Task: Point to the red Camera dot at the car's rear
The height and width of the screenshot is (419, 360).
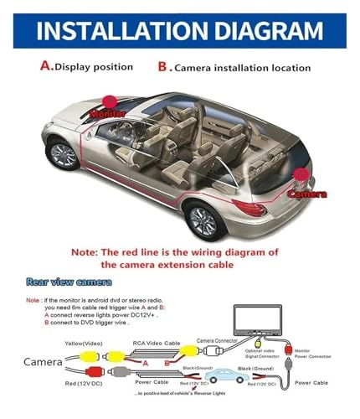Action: click(x=301, y=175)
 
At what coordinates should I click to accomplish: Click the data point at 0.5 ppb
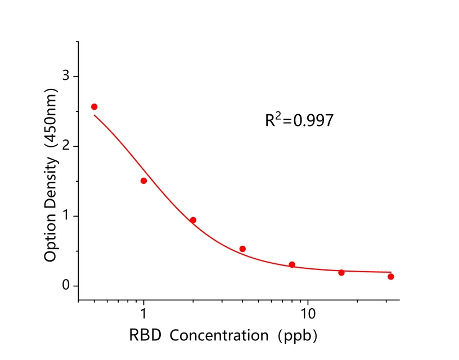click(x=94, y=107)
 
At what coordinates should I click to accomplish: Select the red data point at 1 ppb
click(x=143, y=181)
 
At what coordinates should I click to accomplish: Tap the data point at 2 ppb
click(x=193, y=220)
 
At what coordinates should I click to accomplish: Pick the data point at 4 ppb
click(x=242, y=249)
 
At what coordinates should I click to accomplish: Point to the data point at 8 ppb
click(x=292, y=264)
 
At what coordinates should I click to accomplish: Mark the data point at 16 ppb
click(x=341, y=272)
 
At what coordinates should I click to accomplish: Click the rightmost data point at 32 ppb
click(x=390, y=276)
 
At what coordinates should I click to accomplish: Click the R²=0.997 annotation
click(x=299, y=120)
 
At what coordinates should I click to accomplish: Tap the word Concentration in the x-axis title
click(x=219, y=336)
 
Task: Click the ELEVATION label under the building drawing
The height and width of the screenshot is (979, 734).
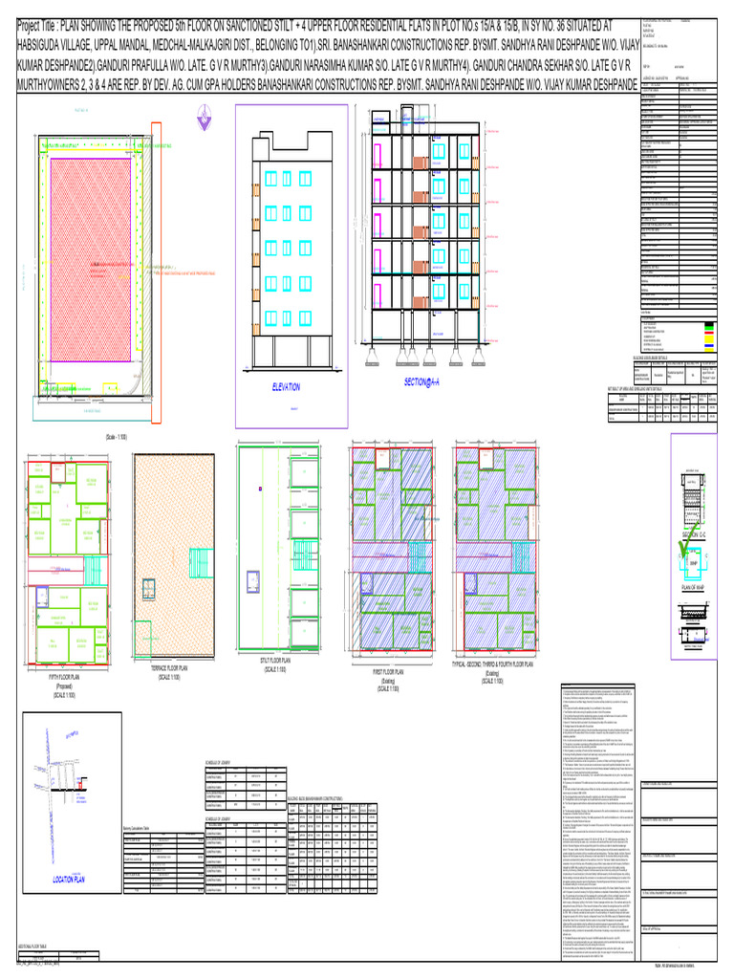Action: click(x=284, y=387)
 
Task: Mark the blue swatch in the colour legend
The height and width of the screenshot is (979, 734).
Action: click(x=709, y=346)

■ 任务目标 ■
将上方列表从头到尾逐行原样引用，答案中略去所有图片。

■ 本题答案 ■
Task: Point to the red Camera dot at the car's rear
The height and width of the screenshot is (419, 360).
Action: click(x=301, y=175)
 
At what coordinates should I click to accomplish: Click the data point at 0.5 ppb
click(x=94, y=107)
 
At what coordinates should I click to accomplish: Select the red data point at 1 ppb
click(x=143, y=181)
 
At what coordinates should I click to accomplish: Tap the data point at 2 ppb
click(x=193, y=220)
 
At what coordinates should I click to accomplish: Pick the data point at 4 ppb
click(x=242, y=249)
 
At what coordinates should I click to accomplish: Point to the data point at 8 ppb
click(x=292, y=264)
 
At what coordinates should I click to accomplish: Mark the data point at 16 ppb
click(x=341, y=272)
 
At what coordinates should I click to accomplish: Click the rightmost data point at 32 ppb
click(x=390, y=276)
 
At what coordinates should I click to accomplish: Click the R²=0.997 annotation
click(x=299, y=120)
 
At what coordinates should I click to accomplish: Tap the word Concentration in the x-axis title
click(x=219, y=336)
 
Task: Click the ELEVATION label under the building drawing
The height and width of the screenshot is (979, 734).
Action: click(x=284, y=387)
 
Task: Mark the blue swatch in the colour legend
The height and width of the screenshot is (979, 734).
Action: click(x=709, y=346)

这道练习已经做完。